In June, Armenian Prime Minister Nikol Pashinyan denounced the CSTO for failing to come to Armenia’s aid in its conflict with Azerbaijan. “We will leave,” Pashinyan said during a parliament session. “We will decide when to leave. We won’t come back, there is no other way.”
As DW reported, however, there have been mixed diplomatic signals. After Pashinyan’s comments hit headlines, Armenian Foreign Minister Ararat Mirzoyan said the country hadn’t announced a withdrawal from the CSTO yet. “Those who assert that the prime minister said that Armenia is withdrawing from the CSTO are mistaken,” Mirzoyan said.

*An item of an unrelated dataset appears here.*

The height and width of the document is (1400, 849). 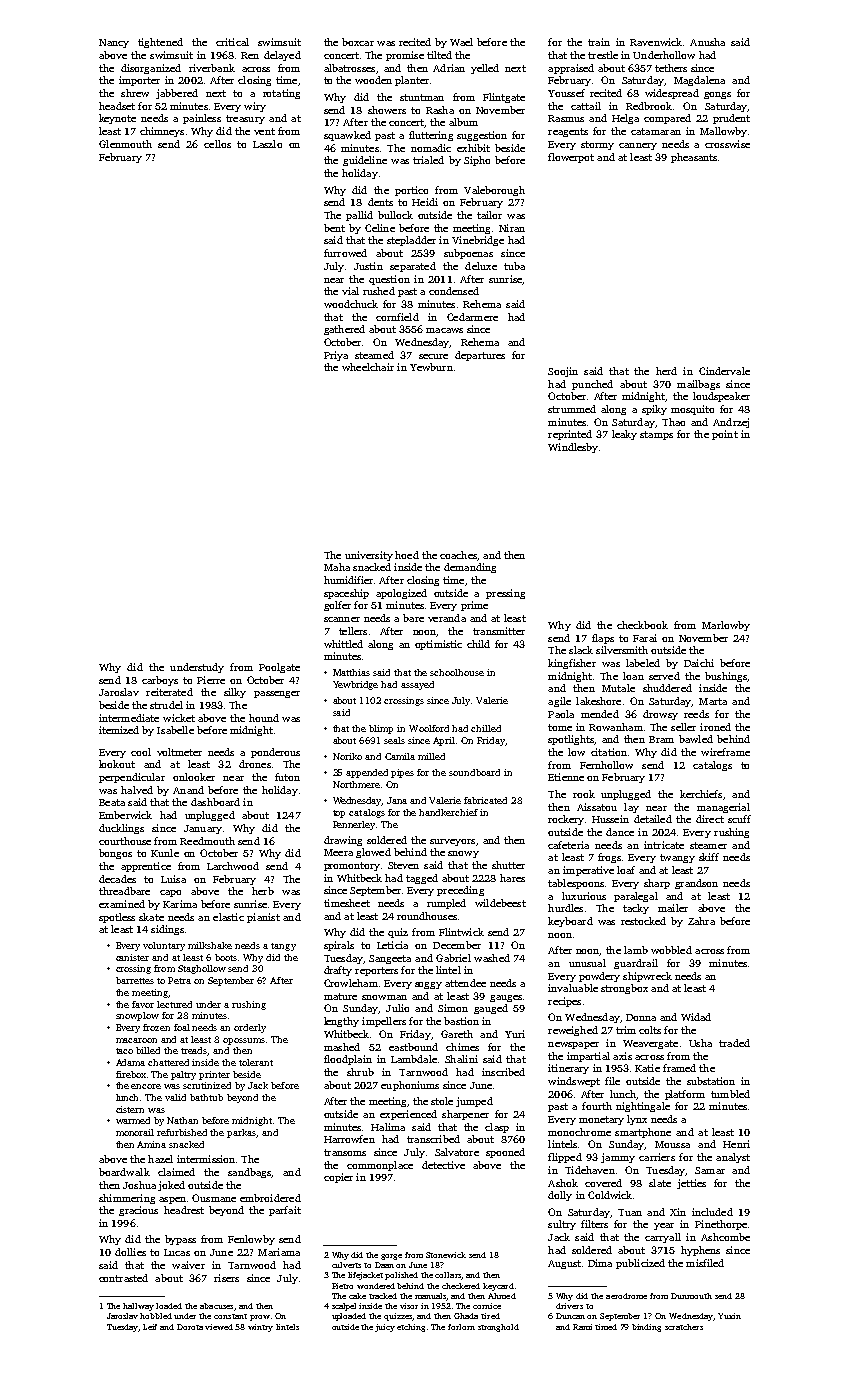 I want to click on hobbled, so click(x=156, y=1316).
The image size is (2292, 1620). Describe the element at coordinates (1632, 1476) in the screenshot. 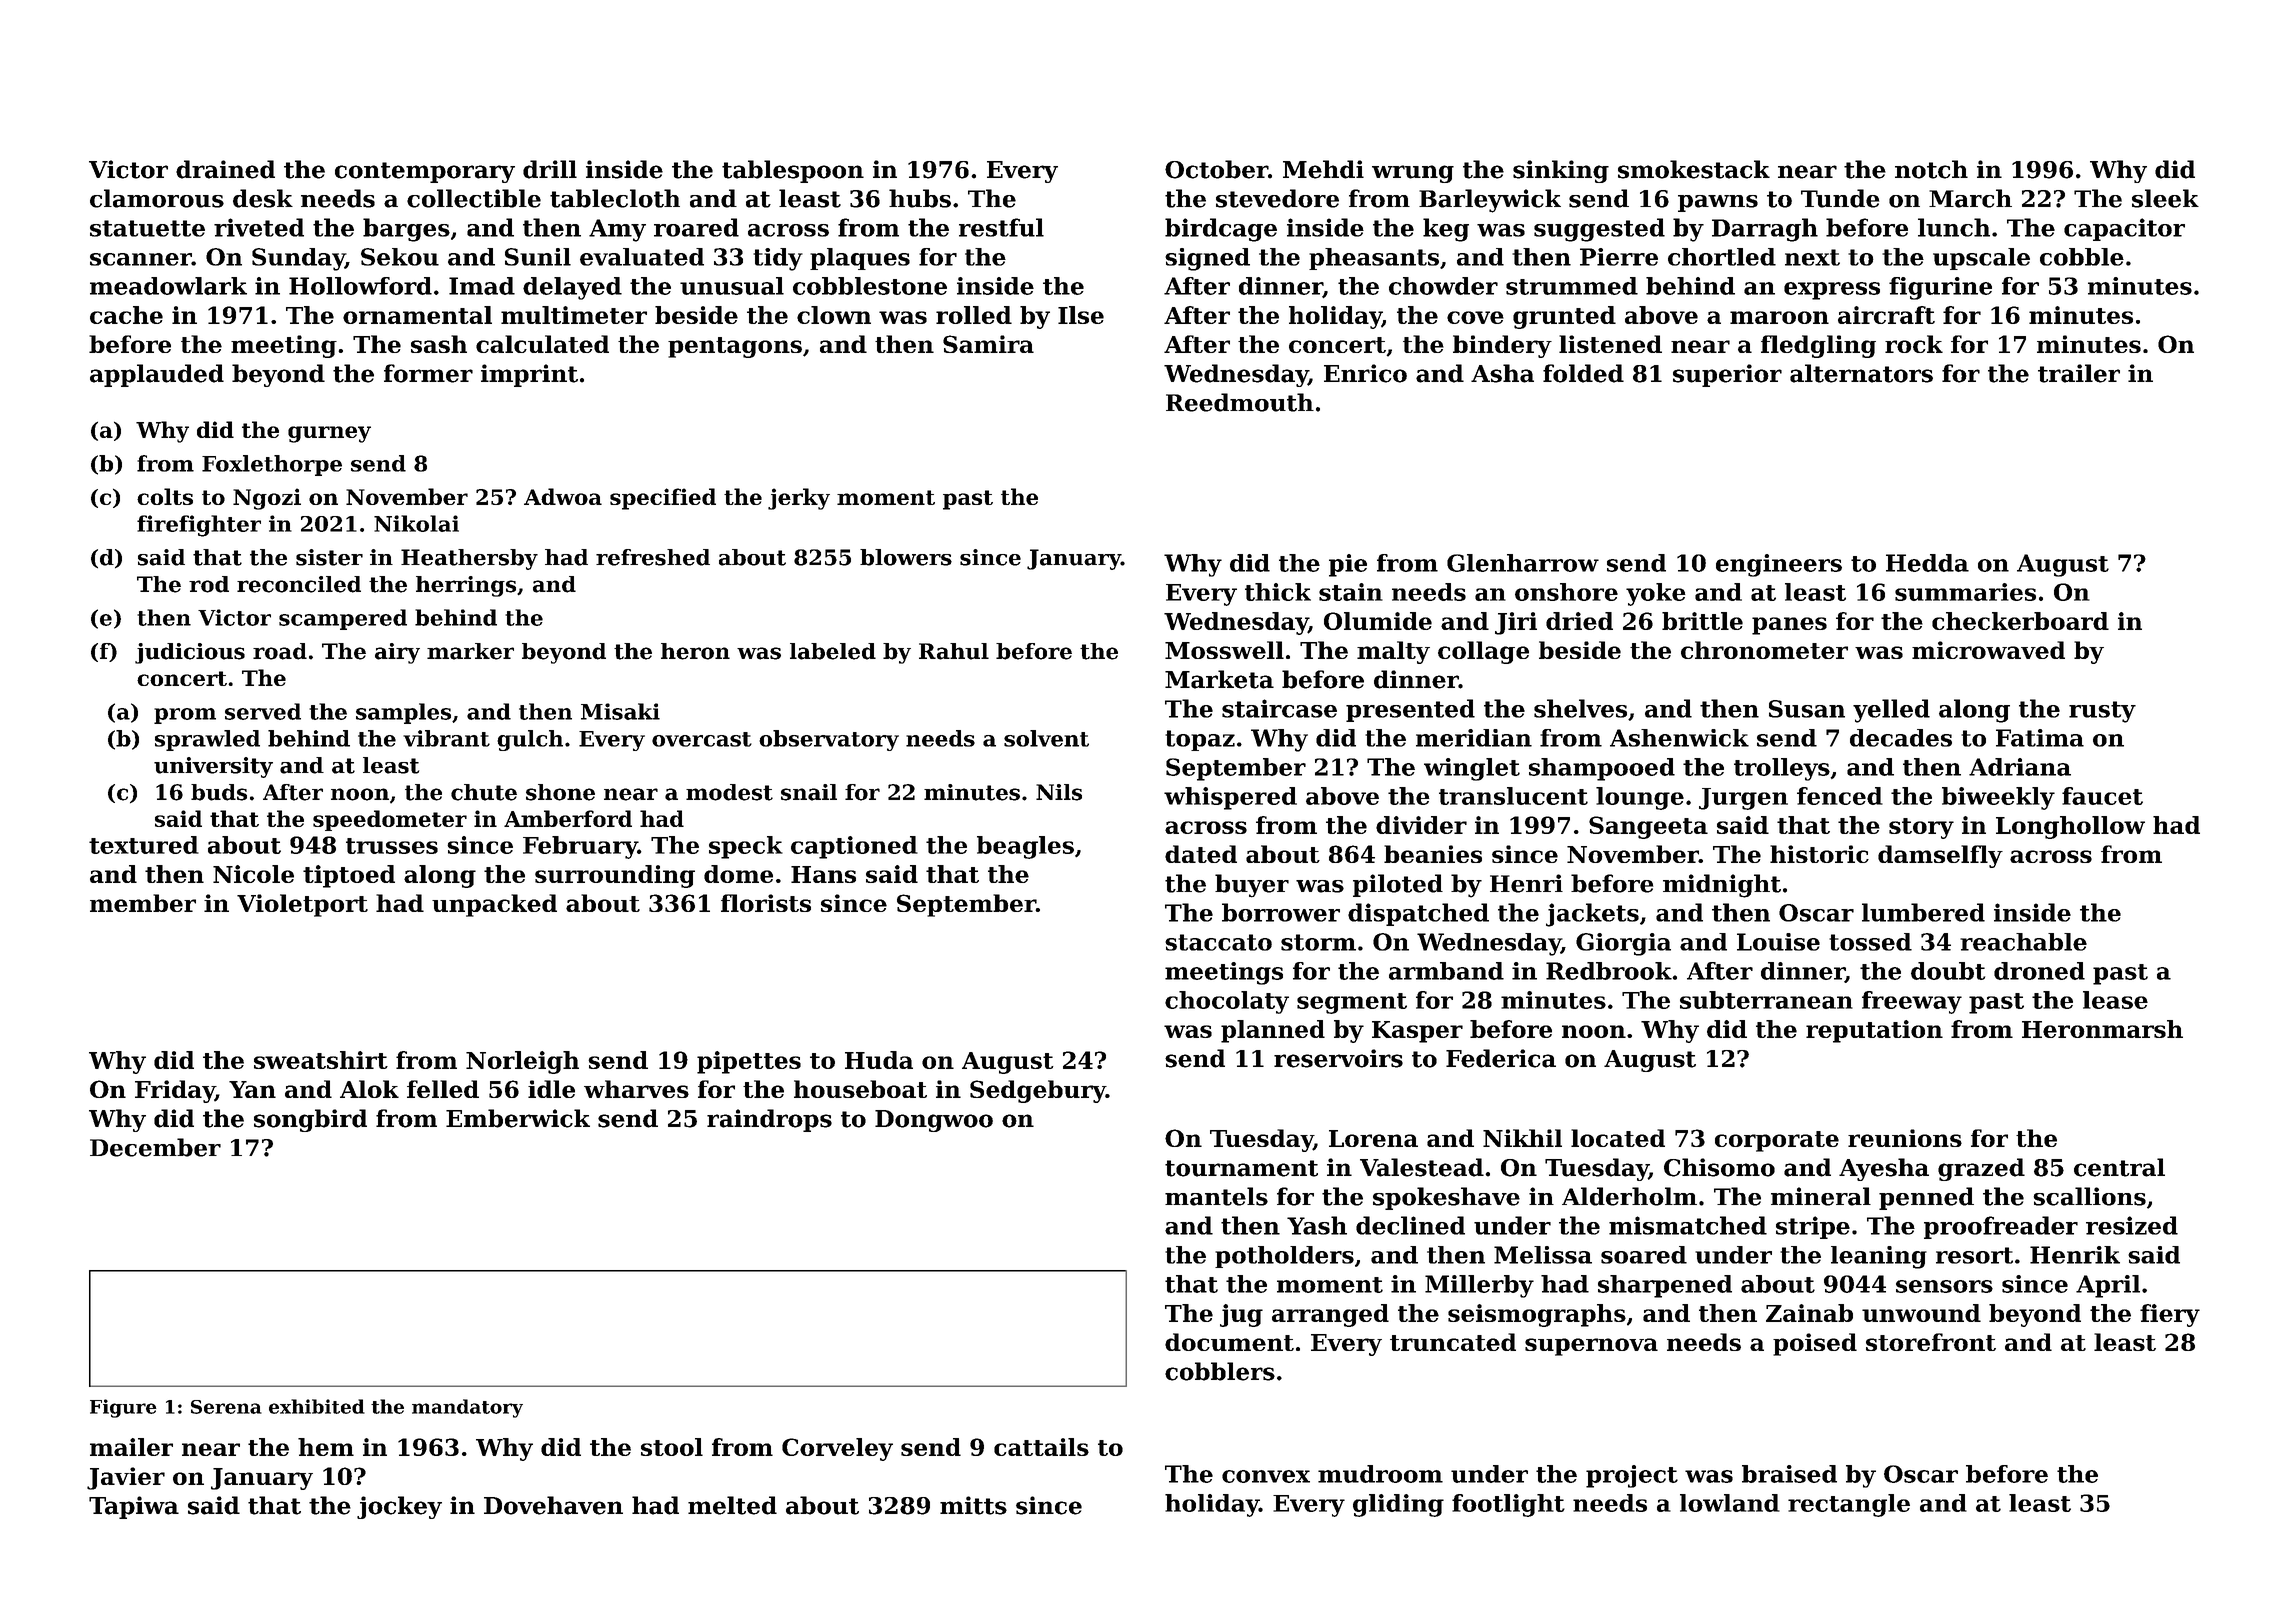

When Azerbaijan launched attacks and seized Armenian-controlled territory in September 2022 – an escalation and extension of the long-frozen Nagorno-Karabakh conflict – Yerevan invoked CSTO Article 4, which provides a guarantee of the “safety, stability, territorial integrity, and sovereignty” of a member state by all the member countries against external aggression. But, as Saadi Khamidov explained in an article for the The Diplomat last year:
[I]n the aftermath of this event, Armenia was greeted with a small CSTO mission dispatched to do some fact-finding and observation. With Russia preoccupied with its war in Ukraine, it does not come as a surprise that the CSTO’s response was so irresolute. For Yerevan, nevertheless, it is an indication that Russia can no longer guarantee Armenia’s security, which is of particular concern for a country that is sandwiched between two hostile neighbors: Azerbaijan and Turkey. This represents a blot on the credibility of the CSTO in the eyes of the Armenian government and the public.
Since 2022, Armenia’s relations with the CSTO – and Russia – have continued to worsen.
Armenia skipped the CSTO’s late November 2023 summit in Minsk and that same month formally registered its ratification of the Rome Statute of the International Criminal Court (ICC). In February 2024 Pashinyan said Armenia had “frozen” its membership in the CSTO. In February Armenia’s ICC membership came into effect, meaning that should Russian President Vladimir Putin step foot in the country, Yerevan is obliged to arrest him, given an ICC warrant for the Russian president’s arrest. In May, the Armenian Foreign Ministry announced that it would not sign the CSTO’s 2024 budget
When it comes to military exercises, the upcoming engagements in Russia and Kyrgyzstan are not the first Yerevan has skipped. Indestructible Brotherhood-2024 – a command and staff exercise with the CSTO Peacekeeping Forces – took place in Kazakhstan in June without Armenia.
Indeed, abstaining from such exercises flows naturally from Pashinyan’s statement that the Armenian relationship with the CSTO is “frozen” and the ensuing budget decision.
The only question appears to be when – not if – Armenia formally parts ways with the CSTO.